■ **WHAT THIS TASK INVOLVES**:
Scan the records for "computer" and copy each line that contains it.

■ **DATASET**:
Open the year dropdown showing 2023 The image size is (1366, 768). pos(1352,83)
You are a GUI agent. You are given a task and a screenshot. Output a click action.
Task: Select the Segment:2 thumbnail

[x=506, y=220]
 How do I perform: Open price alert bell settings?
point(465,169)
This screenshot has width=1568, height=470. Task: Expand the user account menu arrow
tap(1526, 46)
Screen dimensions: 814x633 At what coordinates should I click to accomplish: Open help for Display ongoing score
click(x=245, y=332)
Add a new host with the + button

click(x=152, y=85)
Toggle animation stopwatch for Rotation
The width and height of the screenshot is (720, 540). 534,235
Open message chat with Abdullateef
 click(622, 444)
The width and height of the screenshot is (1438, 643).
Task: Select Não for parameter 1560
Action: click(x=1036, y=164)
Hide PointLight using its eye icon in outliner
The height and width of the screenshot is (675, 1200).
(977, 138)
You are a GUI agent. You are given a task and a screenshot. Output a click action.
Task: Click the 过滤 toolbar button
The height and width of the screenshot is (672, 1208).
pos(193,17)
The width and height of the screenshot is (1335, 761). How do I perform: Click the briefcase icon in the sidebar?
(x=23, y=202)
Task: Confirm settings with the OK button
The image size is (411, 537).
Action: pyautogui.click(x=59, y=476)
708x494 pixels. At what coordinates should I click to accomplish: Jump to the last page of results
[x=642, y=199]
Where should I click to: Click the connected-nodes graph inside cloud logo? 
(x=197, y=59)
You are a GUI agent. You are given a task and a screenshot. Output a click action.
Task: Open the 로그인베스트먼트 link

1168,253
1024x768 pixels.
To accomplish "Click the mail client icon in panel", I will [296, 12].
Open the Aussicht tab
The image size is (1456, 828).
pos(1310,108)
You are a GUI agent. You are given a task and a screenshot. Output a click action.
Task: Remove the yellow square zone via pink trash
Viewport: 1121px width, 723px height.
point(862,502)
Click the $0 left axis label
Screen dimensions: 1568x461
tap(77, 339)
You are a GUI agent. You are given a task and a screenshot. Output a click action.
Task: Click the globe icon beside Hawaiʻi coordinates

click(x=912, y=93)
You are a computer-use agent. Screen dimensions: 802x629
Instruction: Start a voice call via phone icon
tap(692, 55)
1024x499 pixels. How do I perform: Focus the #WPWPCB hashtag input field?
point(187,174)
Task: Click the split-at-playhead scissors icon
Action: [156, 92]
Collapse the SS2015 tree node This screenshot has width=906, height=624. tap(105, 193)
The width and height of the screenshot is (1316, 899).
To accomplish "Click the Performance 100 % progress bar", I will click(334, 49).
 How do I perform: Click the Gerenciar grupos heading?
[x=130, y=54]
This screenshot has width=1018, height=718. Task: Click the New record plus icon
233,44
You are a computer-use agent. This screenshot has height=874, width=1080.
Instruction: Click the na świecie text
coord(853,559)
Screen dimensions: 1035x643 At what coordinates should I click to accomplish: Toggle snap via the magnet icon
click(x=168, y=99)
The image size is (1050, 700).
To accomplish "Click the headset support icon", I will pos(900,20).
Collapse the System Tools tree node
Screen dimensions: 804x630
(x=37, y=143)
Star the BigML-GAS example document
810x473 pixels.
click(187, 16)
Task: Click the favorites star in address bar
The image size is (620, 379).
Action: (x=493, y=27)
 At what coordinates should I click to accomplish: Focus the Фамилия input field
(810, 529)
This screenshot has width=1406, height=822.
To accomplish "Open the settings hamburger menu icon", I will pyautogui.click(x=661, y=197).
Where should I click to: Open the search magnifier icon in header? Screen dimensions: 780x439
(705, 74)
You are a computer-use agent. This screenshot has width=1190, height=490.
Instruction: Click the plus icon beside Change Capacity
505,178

■ **EXERCISE OUTPUT**:
You are a computer-use agent. Screen dimensions: 802x629
You are a computer-use agent. This screenshot has height=874, width=1080.
You are a computer-use agent. This screenshot has width=1190, height=490.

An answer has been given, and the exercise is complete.